Ela olhou para o palco, onde Joy Paixão cantava e dançava uma música cuja letra falava de um eu-lírico apaixonado pela Lua e ressentido de uma suposta traição cometida por ela. Decidiu que precisava mesmo de um gole ou dois para suportar aquilo.
Wendell a levou para uma ala próxima dali, reservada apenas aos artistas que se apresentavam. Era uma espécie de festa privativa, onde os artistas relaxavam antes e depois de suas apresentações. Havia uma mesa com petiscos e bebida à vontade. Bailarinos andavam às pressas por ali, aprontando-se para a próxima apresentação enquanto Sahyd solucionava problemas de última hora — um vestido que estava com a costura solta, uma bailarina que resolvia passar mal de nervosismo, alguém que se esquecia de um trecho da coreografia, pequenos chiliques de Joy Paixão, entre uma troca e outra de figurino.

— Não sabia dessa área. — falou a garota.

— Cada artista tem o seu camarim, mais para os fundos, onde podem se preparar e receber convidados antes e depois das apresentações. — contou Wendell. — Mas esse é um luxo que apenas os artistas principais possuem. Os demais músicos e bailarinos compartilham essas salas maiores, onde se preparam. Essa área em comum serve como salão comunal, onde podemos conversar enquanto esperamos pela nossa vez de entrar no palco e desejamos sorte aos nossos amigos.
Meredith correu os olhos pelo lugar. Num canto mais afastado, uma bailarina parecia estar em transe, com os olhos perdidos em algum canto no teto. A experiência lhe dizia que aquilo era o efeito de achbuld. Sentiu um nó na garganta.
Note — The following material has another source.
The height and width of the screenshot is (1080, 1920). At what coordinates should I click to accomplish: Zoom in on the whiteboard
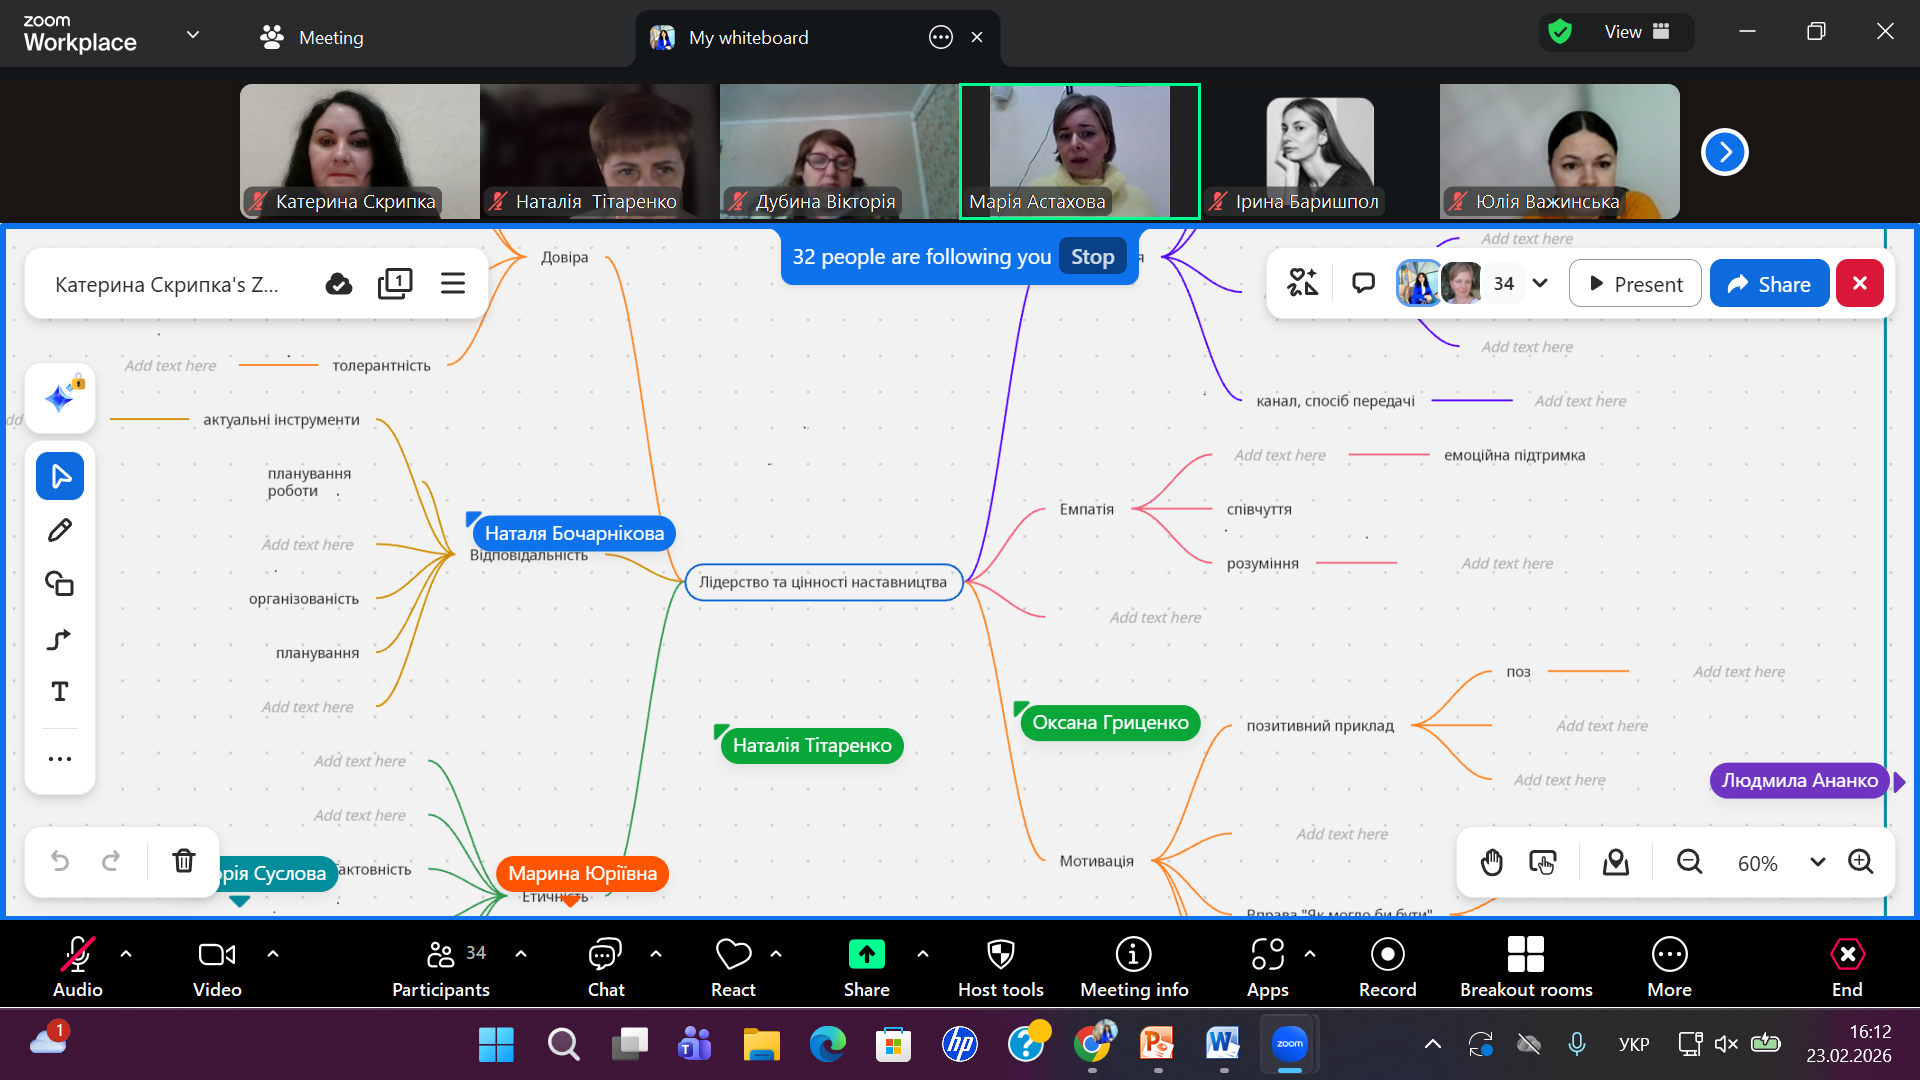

— Convidada nova, Wendell? — outra voz, igualmente desconhecida.

— É a garota que chegou recentemente com Sahyd — respondeu o outro. — Meredith, este é Lindo, um dos artistas da casa.

Meredith virou a cabeça para a direção de onde vinha a pergunta e encontrou um homem na casa dos trinta anos com o cabelo cheio de tranças e pintado em um tom bizarro de loiro que não combinava em nada com sua pele morena. Ela percebeu que, por alguma razão, aqueles artistas pareciam ter uma estranha fascinação com cabelos loiros, embora nenhum deles conseguisse chegar a um tom que se parecesse com loiro natural. Lindo vestia-se com roupas um pouco mais discretas que Wendell, mas mesmo assim parecia alguém que entrara numa alfaiataria cara apenas por saber que aquele era um lugar onde se vendiam roupas sofisticadas, sem se preocupar com o que lhe caía bem. Por fim, concluiu que Lindo não era um nome que se adequava a ele.
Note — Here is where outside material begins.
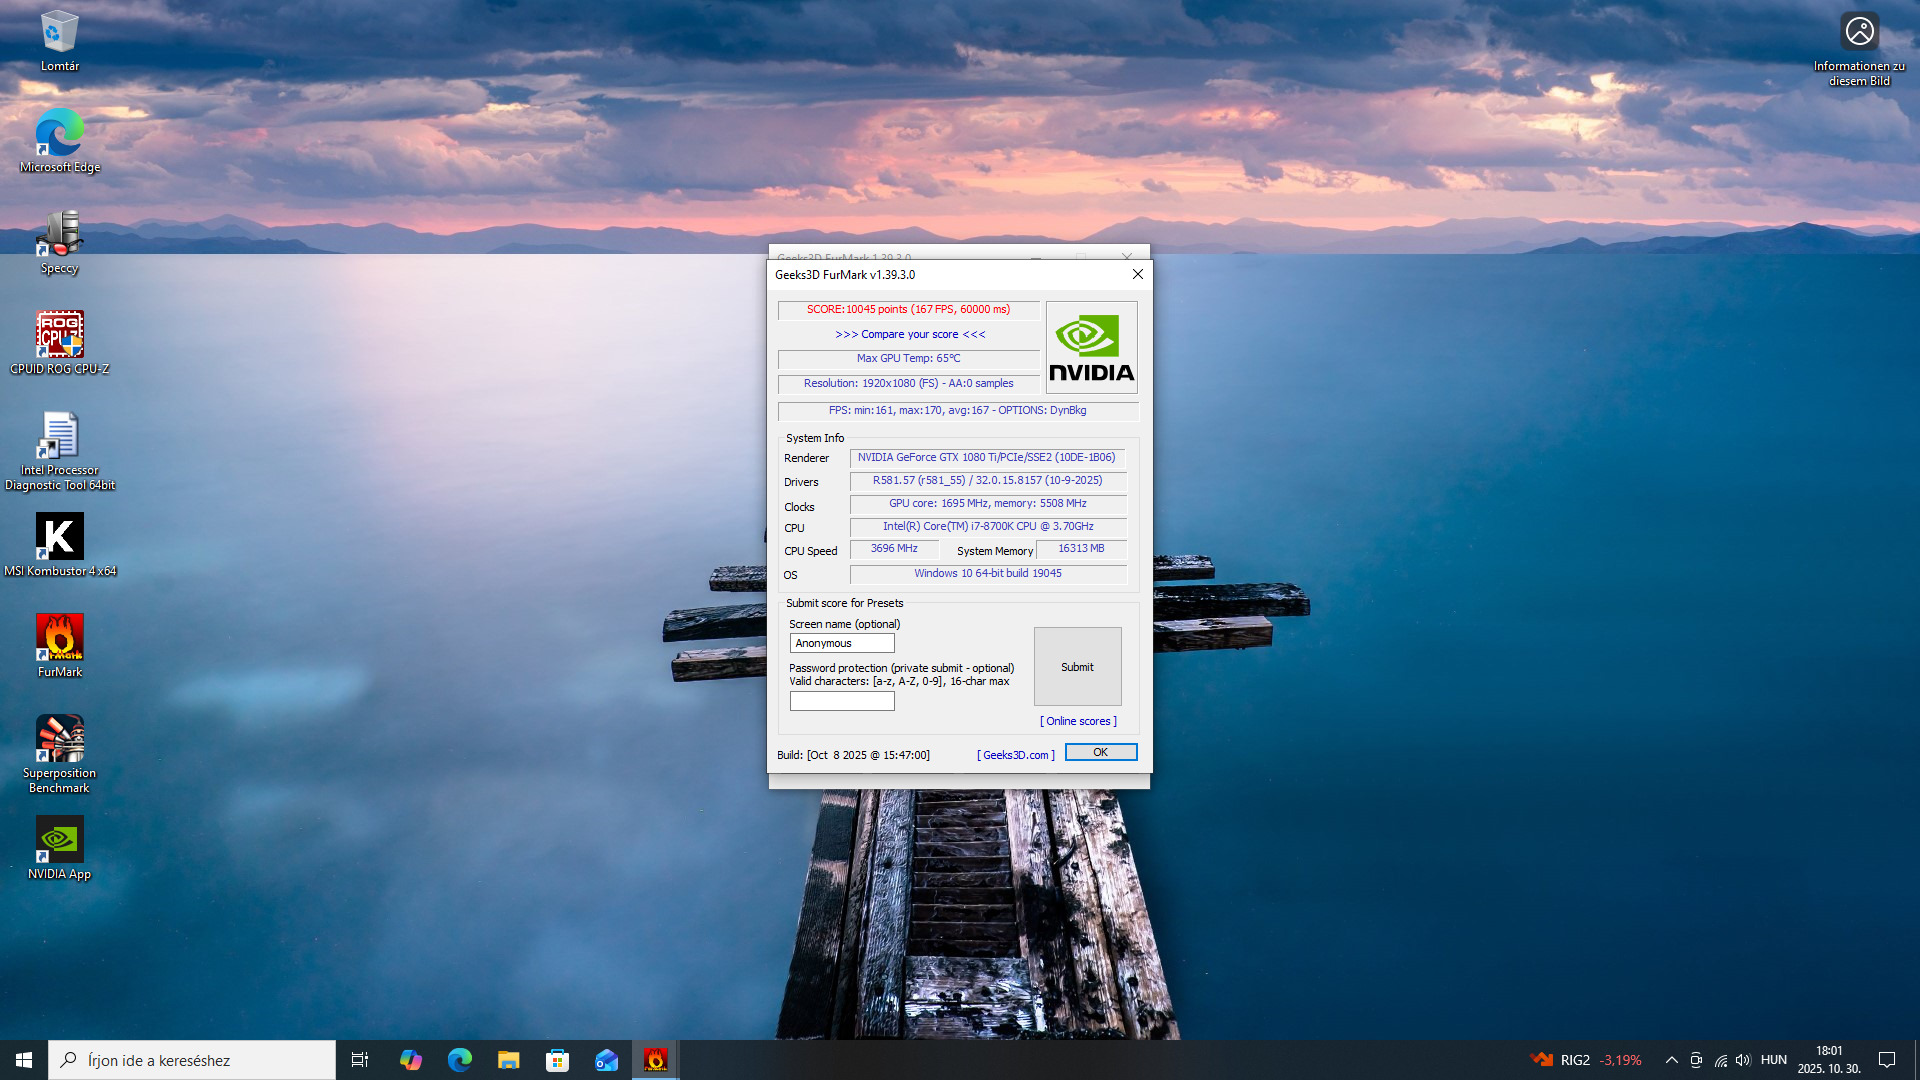Screen dimensions: 1920x1080
Task: Click the NVIDIA logo in FurMark dialog
Action: pos(1091,347)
— Esse é seu nome de verdade? — indagou, esquecendo-se das boas maneiras por um segundo. Os dois homens riram.

— Não, mas como me chamam. — respondeu Lindo. — Acho que minha beleza suplantou meu verdadeiro nome.
Acho que isso foi só uma piada que você não entendeu, respondeu mentalmente Meredith, mas concluiu que se Lindo vivia na ilusão de que era realmente bonito, não seria ela a acabar com isso.
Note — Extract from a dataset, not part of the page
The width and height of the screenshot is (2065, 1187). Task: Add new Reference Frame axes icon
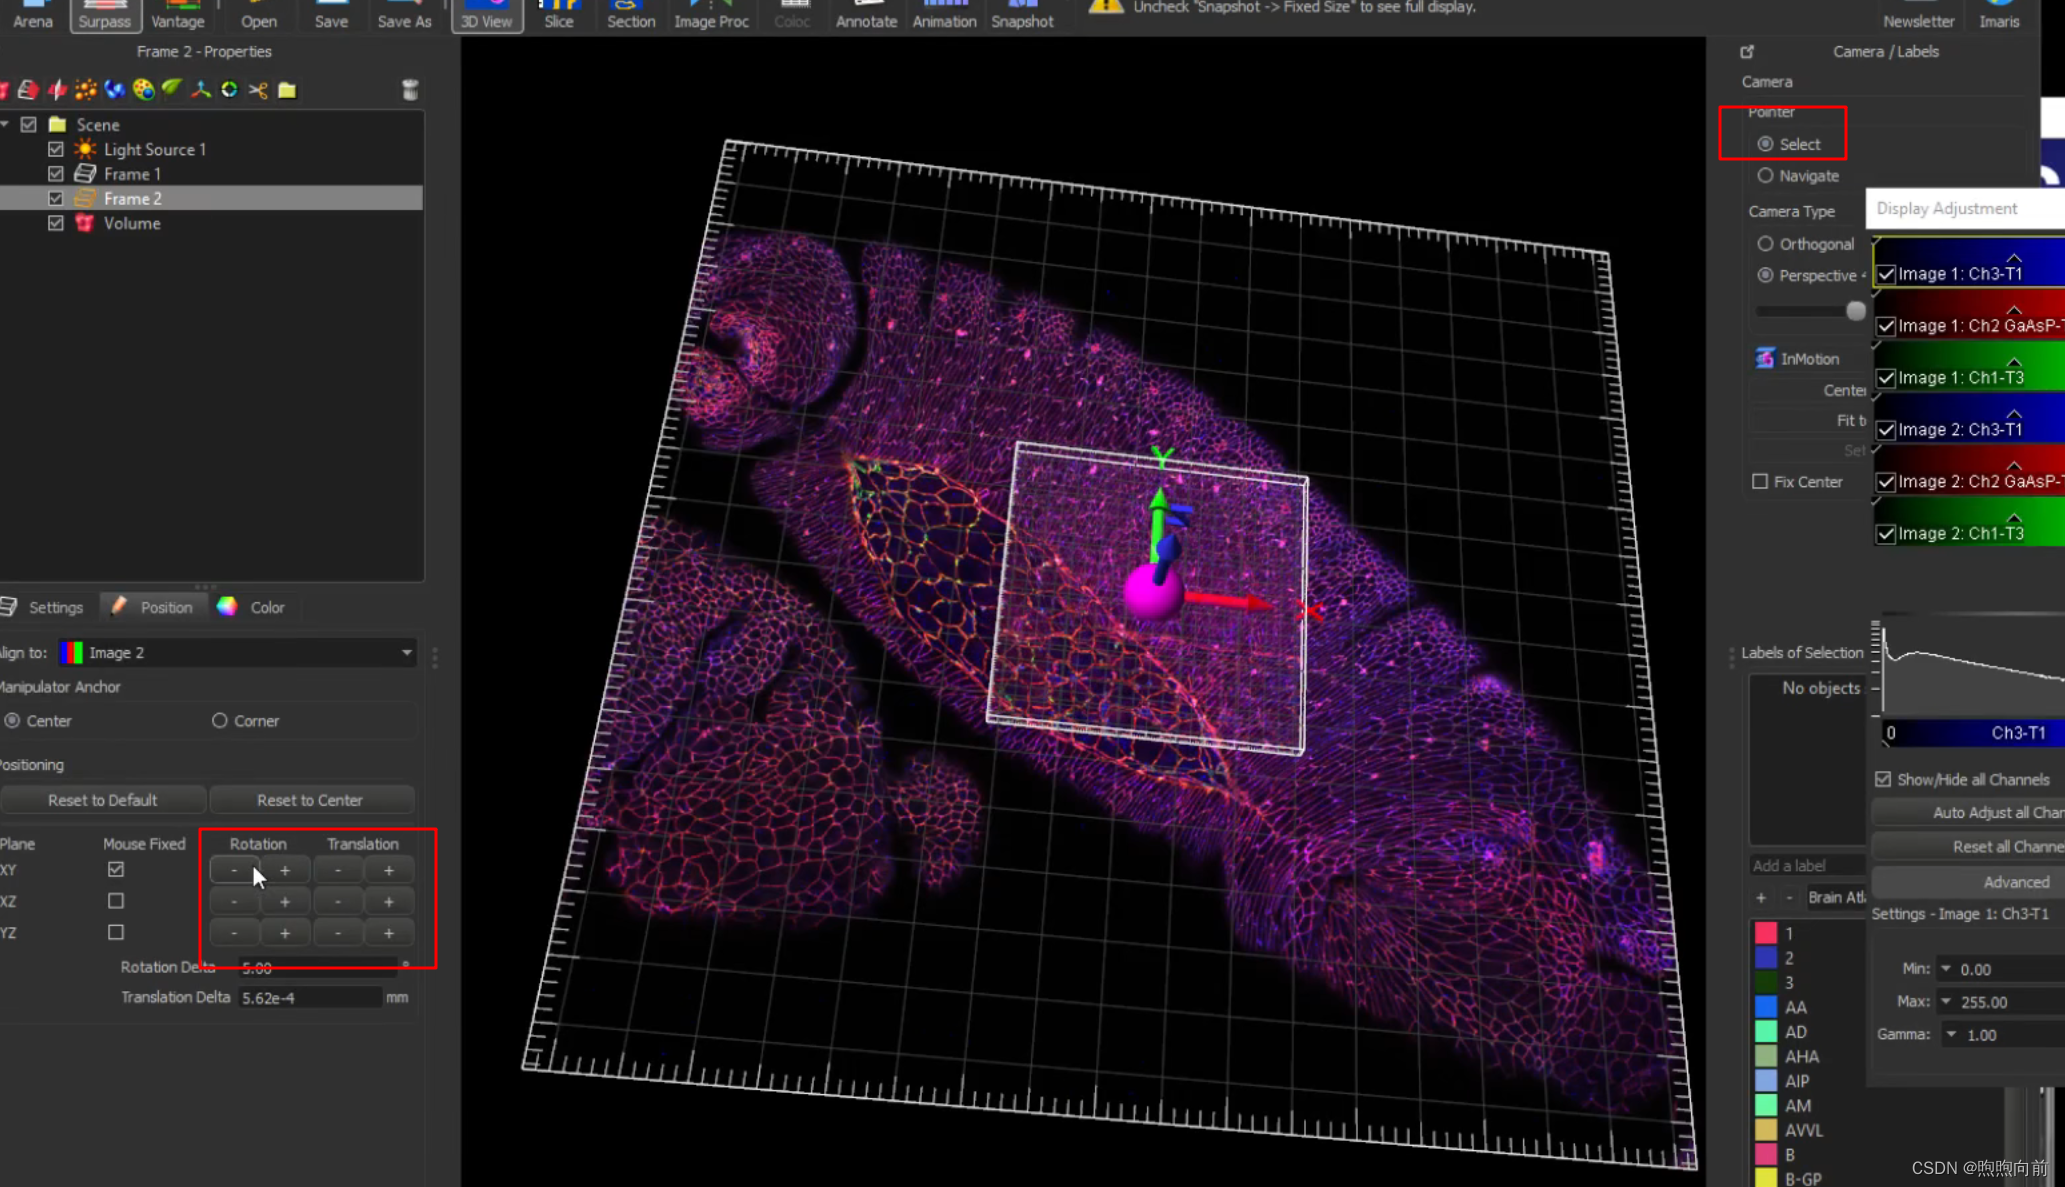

Ela aceitou o pequeno cálice que Wendell lhe trouxera, ainda prestando atenção na conversa de Lindo. Todos ali, de alguma forma, já tinham feito sucesso em círculos artísticos mais altos, mas a sorte não tinha sido lá muito gentil com nenhum. Por isso, todos se apresentavam naquele cabaré frequentado por nobres empolados e novos ricos sem muito refinamento. No entanto, a recente chegada dos minotauros aquele cabaré tinha trazido um ar de inovação ao lugar, que agora parecia muito mais sofisticado.

Alguém disse que a próxima apresentação seria a de Lindo. Ele deu um último gole no vinho e se despediu de Meredith indo em direção ao palco. Vários bailarinos o seguiram, enquanto a voz de Sahyd ecoava pelo salão.

— Senhoras e senhores, recebam a nossa próxima atração, Lindo!

Começou uma canção lenta, apropriada para ser dançada por casais, bem diferente do estilo dançante e agitado cantado por Joy Paixão, que agora voltava para a ala privativa emburrada e discutindo com Carlinhos.

— Você não devia ter inventado aquele solo! — ralhou a meio-elfa. — Eu sou a estrela desse espetáculo! Você é só um músico acompanhante com algum destaque.

— Fique quieta, mulher. — retrucou Carlinhos. — Você nem é tudo isso. Ninguém mais suporta esse seu gritinho irritante que você insiste em repetir há quase quinze anos.
Joy pareceu lívida ante à resposta do companheiro, mas não conseguiu dar resposta alguma naquele momento. Apenas empinou o nariz e trotou para dentro de seu camarim, seguida por algumas bailarinas que formavam seu círculo particular de bajuladoras.

Wendell ofereceu mais vinho. Definitivamente, Meredith precisava daquilo.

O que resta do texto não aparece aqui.